#### TASK REQUIREMENTS:
For this listing, the lines between the one holding "Каталог (75, 2136)" and the one holding "Terms & Conditions (380, 1242)", inclusive, must be set down exactly.
[[ DATA FOR PROCESSING, beginning ]]
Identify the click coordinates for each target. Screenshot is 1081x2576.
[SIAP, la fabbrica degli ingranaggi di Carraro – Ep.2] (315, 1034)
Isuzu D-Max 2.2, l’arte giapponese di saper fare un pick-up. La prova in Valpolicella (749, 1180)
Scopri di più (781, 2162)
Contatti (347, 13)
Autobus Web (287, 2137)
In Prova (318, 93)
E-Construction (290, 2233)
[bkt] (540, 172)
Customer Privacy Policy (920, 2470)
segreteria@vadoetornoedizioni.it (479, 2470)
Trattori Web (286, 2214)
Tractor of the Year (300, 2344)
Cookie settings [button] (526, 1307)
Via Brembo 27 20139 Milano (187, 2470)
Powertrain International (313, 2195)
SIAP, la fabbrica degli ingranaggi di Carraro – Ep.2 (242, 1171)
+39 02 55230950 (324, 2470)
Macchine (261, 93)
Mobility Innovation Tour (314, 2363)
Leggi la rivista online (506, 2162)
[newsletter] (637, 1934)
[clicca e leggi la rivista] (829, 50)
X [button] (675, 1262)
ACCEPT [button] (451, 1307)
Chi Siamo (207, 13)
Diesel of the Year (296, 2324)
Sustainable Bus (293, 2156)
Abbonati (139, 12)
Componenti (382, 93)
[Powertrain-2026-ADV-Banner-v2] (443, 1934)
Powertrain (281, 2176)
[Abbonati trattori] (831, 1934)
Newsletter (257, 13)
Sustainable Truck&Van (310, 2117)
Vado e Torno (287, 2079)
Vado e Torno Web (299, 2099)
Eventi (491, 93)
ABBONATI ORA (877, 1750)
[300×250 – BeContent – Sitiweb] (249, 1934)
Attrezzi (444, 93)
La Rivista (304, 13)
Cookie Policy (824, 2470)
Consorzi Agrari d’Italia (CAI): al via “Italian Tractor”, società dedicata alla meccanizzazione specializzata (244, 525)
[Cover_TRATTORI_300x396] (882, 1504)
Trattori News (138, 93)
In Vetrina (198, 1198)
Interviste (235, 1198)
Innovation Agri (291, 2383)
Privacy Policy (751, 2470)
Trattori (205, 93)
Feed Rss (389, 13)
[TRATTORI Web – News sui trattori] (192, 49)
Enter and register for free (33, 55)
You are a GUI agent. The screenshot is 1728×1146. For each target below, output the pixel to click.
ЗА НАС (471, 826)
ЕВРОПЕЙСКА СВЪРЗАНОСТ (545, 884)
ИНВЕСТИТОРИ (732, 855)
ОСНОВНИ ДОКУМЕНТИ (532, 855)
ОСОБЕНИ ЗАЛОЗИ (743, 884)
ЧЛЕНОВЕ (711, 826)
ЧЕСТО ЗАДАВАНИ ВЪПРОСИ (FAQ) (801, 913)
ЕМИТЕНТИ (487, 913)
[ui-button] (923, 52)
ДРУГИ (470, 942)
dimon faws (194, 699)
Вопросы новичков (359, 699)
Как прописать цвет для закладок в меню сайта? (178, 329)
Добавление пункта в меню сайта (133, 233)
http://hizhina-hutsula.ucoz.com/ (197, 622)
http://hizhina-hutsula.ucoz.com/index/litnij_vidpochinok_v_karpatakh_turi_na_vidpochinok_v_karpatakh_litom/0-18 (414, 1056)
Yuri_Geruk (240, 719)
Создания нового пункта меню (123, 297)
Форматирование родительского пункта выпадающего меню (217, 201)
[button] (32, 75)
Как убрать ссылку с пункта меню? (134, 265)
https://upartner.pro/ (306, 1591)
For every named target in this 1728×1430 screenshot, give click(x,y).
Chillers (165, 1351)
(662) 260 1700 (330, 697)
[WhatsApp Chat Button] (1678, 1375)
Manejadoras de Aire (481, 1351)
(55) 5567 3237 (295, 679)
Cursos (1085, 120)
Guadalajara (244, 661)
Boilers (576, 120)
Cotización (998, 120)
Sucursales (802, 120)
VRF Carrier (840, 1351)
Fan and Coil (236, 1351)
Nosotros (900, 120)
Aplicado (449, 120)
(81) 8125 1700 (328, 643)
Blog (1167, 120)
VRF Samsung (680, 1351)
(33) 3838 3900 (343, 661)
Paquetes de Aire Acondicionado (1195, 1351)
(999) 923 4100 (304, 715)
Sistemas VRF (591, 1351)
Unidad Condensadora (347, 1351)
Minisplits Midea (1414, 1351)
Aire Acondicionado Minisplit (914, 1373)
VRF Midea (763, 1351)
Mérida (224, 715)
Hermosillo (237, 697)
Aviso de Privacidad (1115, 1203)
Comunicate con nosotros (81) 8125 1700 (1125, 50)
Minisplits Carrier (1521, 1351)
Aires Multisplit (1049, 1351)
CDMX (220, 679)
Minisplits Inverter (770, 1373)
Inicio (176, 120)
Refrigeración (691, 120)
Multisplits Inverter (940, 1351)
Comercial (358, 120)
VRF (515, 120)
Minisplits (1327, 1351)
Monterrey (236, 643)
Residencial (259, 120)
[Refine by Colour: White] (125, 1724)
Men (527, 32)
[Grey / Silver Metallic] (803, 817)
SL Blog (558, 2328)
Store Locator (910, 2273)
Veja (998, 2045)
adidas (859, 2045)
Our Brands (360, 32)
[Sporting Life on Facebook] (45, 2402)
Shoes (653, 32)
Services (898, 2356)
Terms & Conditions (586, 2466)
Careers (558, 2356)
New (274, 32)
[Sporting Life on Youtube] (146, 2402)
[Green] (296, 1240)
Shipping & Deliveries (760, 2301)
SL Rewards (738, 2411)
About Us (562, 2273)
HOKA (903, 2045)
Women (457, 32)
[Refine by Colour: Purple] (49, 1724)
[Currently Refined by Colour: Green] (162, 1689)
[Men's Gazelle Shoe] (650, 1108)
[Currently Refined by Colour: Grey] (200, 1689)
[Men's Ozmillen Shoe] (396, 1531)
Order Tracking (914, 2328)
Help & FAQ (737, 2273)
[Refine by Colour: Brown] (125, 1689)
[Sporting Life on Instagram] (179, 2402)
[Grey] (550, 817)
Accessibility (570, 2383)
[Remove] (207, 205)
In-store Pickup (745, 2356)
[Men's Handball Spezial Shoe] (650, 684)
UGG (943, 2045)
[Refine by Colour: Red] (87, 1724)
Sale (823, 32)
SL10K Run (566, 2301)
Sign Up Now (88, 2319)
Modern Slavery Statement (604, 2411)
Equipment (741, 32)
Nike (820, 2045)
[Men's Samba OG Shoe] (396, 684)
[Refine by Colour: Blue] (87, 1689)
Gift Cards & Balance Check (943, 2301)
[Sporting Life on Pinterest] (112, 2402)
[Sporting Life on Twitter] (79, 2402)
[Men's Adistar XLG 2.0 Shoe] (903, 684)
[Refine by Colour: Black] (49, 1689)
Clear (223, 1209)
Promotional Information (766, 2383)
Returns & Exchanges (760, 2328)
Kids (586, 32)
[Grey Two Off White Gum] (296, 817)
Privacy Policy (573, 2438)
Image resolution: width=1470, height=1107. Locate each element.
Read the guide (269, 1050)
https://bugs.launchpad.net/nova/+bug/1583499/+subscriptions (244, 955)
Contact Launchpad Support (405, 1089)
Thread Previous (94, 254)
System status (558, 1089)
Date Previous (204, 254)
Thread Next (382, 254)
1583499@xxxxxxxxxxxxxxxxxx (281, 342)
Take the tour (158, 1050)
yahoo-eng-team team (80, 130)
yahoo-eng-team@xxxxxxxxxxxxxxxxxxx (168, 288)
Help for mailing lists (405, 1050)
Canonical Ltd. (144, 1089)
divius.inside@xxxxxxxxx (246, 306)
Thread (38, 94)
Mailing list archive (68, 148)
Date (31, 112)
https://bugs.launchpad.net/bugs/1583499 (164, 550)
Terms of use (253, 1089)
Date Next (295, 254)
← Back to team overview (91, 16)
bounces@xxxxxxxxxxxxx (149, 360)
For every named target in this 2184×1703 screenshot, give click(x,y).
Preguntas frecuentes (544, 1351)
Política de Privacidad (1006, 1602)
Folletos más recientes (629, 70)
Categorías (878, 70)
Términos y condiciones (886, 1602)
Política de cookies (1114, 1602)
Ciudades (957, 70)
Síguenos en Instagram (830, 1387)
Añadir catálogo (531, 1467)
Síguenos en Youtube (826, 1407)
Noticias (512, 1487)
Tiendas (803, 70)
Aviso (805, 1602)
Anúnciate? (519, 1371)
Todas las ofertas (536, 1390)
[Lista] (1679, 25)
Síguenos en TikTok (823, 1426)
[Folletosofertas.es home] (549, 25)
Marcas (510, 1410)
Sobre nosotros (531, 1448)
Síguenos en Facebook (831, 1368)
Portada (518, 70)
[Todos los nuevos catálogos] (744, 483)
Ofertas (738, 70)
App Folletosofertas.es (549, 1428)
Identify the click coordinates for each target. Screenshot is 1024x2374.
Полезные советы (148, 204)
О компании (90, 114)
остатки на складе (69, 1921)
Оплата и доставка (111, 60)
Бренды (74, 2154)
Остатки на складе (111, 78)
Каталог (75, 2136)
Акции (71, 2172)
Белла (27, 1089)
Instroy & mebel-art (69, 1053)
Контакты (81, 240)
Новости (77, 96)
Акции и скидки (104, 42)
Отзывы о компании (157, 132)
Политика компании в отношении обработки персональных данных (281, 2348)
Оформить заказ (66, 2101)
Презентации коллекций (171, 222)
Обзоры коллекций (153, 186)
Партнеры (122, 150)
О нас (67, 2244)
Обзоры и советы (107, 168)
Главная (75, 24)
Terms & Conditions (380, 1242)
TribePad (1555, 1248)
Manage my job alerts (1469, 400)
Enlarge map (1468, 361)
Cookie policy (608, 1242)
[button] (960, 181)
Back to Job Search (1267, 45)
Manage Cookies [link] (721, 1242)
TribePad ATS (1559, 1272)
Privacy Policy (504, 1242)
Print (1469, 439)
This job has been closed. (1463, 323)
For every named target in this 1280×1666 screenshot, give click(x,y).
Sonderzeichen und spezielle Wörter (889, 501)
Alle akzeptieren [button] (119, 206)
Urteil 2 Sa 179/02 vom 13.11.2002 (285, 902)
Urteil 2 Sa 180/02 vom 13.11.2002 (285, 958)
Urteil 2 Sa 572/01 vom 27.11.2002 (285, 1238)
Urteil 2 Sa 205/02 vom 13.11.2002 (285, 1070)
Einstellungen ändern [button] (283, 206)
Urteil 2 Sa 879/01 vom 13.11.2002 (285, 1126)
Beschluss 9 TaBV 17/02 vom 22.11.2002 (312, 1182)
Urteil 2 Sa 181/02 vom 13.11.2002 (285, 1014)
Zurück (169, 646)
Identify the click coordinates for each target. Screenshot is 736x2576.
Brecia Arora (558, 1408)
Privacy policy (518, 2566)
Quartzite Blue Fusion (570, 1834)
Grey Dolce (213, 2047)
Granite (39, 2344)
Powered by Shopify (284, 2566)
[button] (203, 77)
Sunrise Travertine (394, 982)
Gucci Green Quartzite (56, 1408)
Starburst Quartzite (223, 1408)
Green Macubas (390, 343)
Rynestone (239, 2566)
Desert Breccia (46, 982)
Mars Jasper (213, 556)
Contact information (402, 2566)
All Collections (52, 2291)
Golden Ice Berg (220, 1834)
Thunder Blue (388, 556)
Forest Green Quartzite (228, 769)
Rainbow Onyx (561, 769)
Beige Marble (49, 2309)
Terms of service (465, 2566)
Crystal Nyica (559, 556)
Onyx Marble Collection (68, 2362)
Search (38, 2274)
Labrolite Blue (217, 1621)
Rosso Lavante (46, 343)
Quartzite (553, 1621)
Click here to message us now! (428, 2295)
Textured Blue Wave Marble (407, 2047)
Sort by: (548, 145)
[[ DATA FOR PROCESSING, end ]]
#### FINAL ANSWER:
Каталог (75, 2136)
Акции (71, 2172)
Белла (27, 1089)
Instroy & mebel-art (69, 1053)
Контакты (81, 240)
Новости (77, 96)
Акции и скидки (104, 42)
Отзывы о компании (157, 132)
Политика компании в отношении обработки персональных данных (281, 2348)
Оформить заказ (66, 2101)
Презентации коллекций (171, 222)
Обзоры коллекций (153, 186)
Партнеры (122, 150)
О нас (67, 2244)
Обзоры и советы (107, 168)
Главная (75, 24)
Terms & Conditions (380, 1242)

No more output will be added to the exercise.